Stabilisci se le affermazioni 1., 2. e 3. concordano con l'estratto della pagina, rispondendo sì o no e citando tra virgolette le parole dell'estratto che lo decidono.
1. La serie The Inside fu cancellata dalla Fox dopo 13 episodi.
2. In condizioni di stress la percezione del dolore tende ad aumentare.
3. Rachel Nichols lavorò in The Inside nel 2010.
----- Estratto della pagina
Il quarto WTF – tipe che si affettano e non urlano- è invero plausibile: in condizioni di stress e abbondante adrenalina in circolo la percezione del dolore tende allo zero. Ho visto personalmente, in the meat world, persone con fratture alle costole e lesioni cervicali (entrambe normalmente dolorosissime) rendersene solo dopo svariate ore.
L’unica curiosità interessante è che Rachel Nichols nel 2005 lavorò in un telefilm che si intitolava The Inside, che era un Criminal Minds scritto, girato, e recitato meglio, e che fu cancellato dalla Fox dopo 13 episodi proprio perché troppo cupo e agghiacciante. Inizialmente ho pensato che fosse il film tratto dalla serie, invece, sigh…
Ma c’è anche qui il poliziotto zombi che salta fuori all’ultimo?
----------
----- Materiale fornito
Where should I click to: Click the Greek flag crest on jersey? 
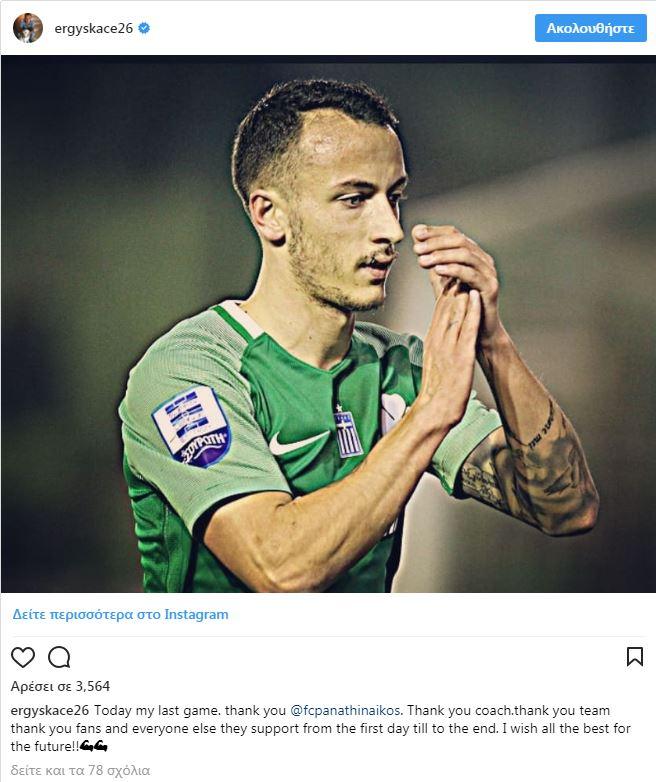[349, 432]
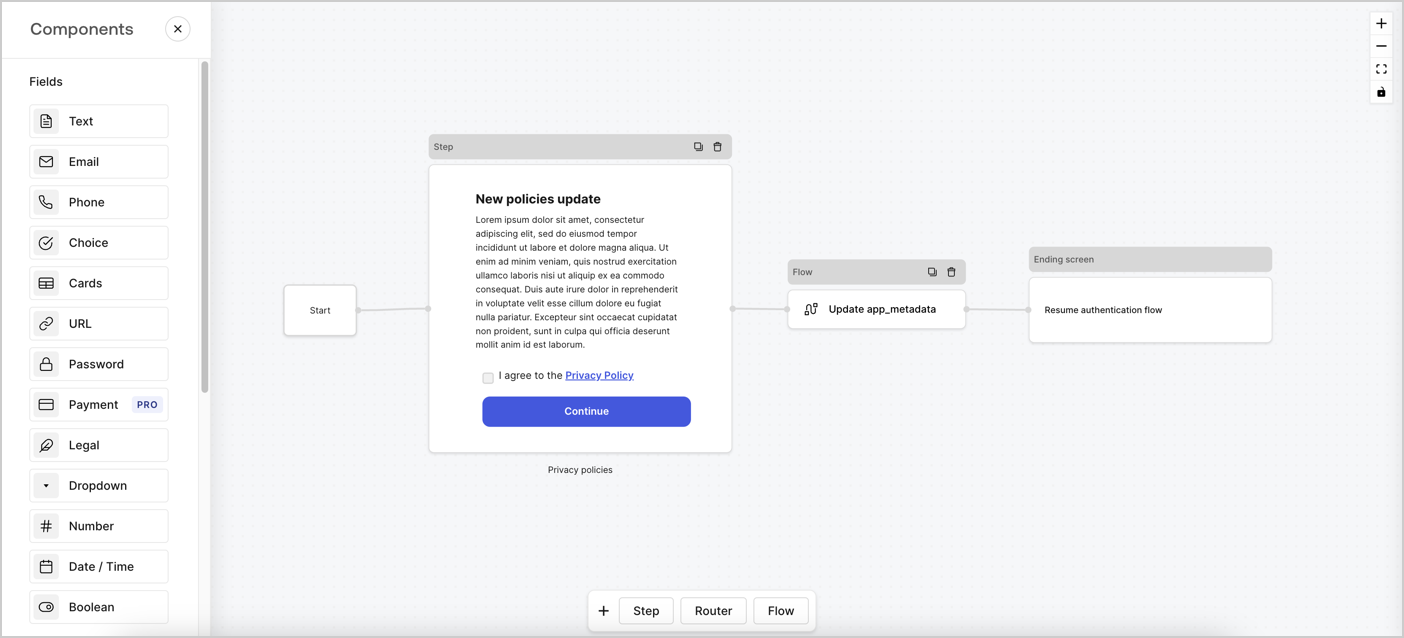
Task: Duplicate the Flow node
Action: (x=932, y=271)
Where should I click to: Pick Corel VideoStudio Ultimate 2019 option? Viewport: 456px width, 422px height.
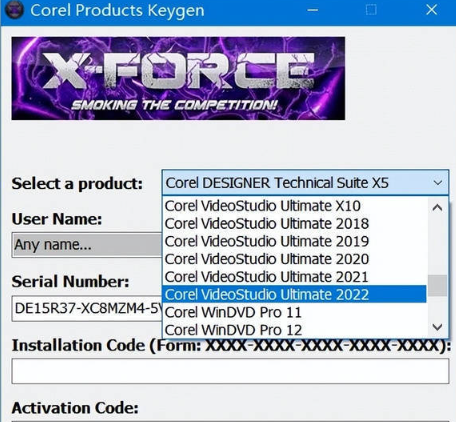294,241
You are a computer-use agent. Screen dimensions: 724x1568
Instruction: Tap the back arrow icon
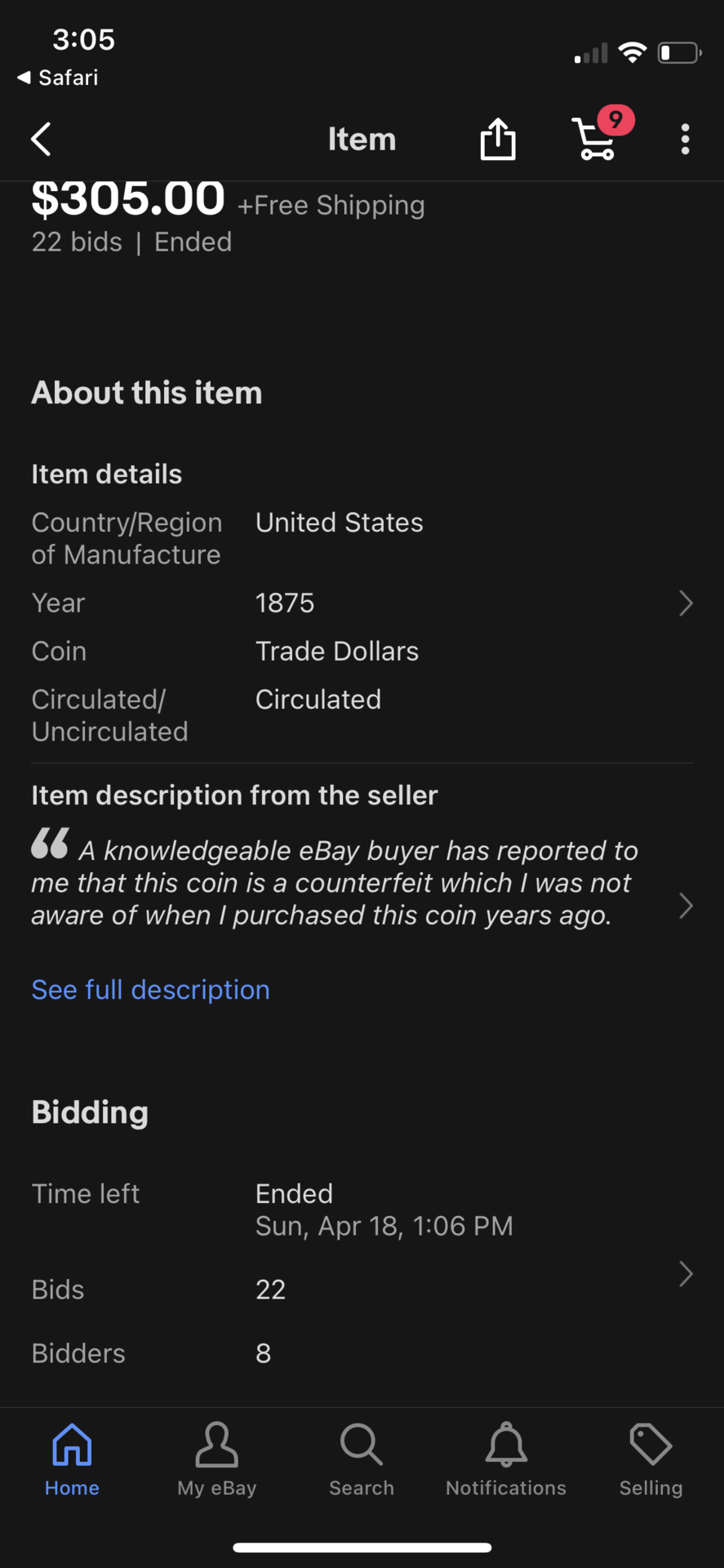(41, 140)
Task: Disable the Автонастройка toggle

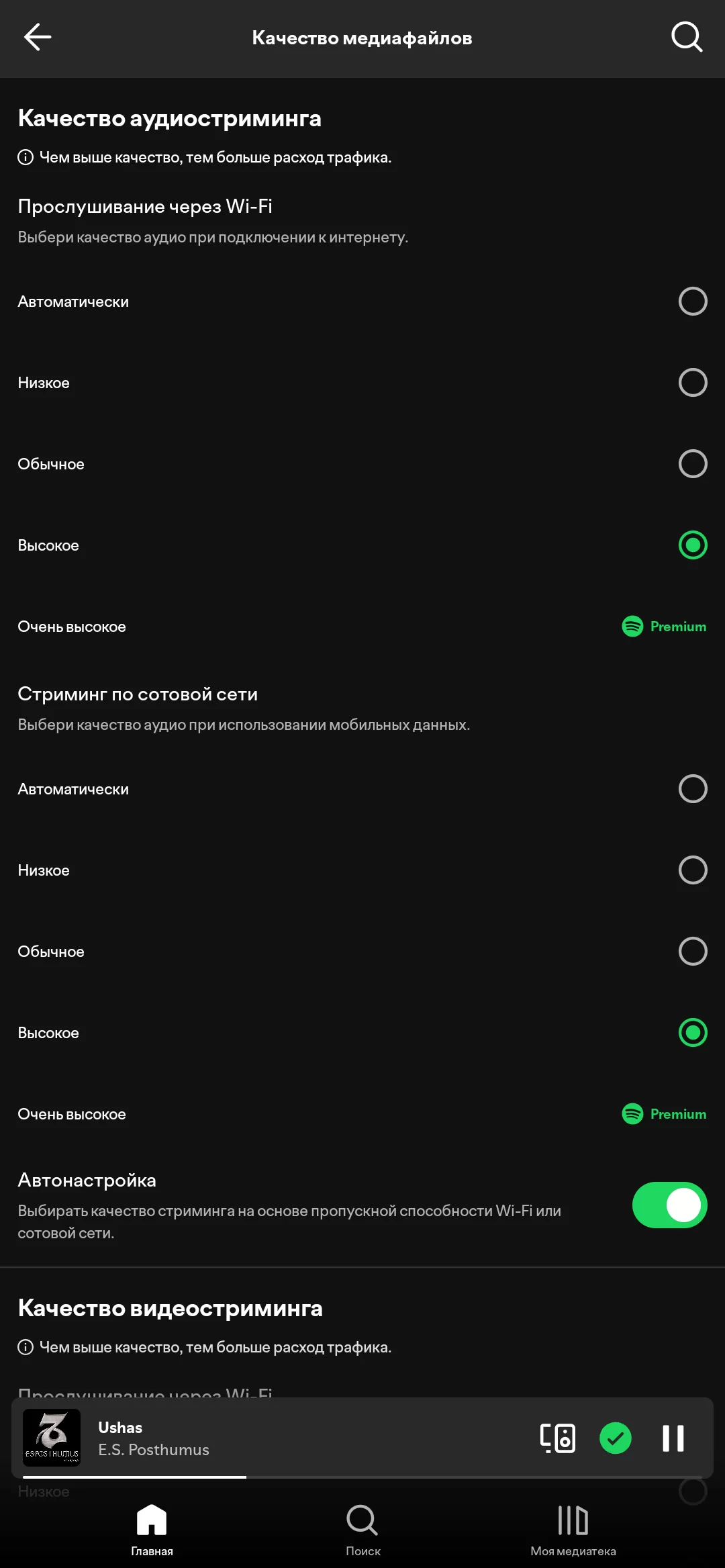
----------
• Soluzione:
1. Sì: "fu cancellato dalla Fox dopo 13 episodi"
2. No: "la percezione del dolore tende allo zero"
3. No: "Rachel Nichols nel 2005 lavorò in un telefilm che si intitolava The Inside"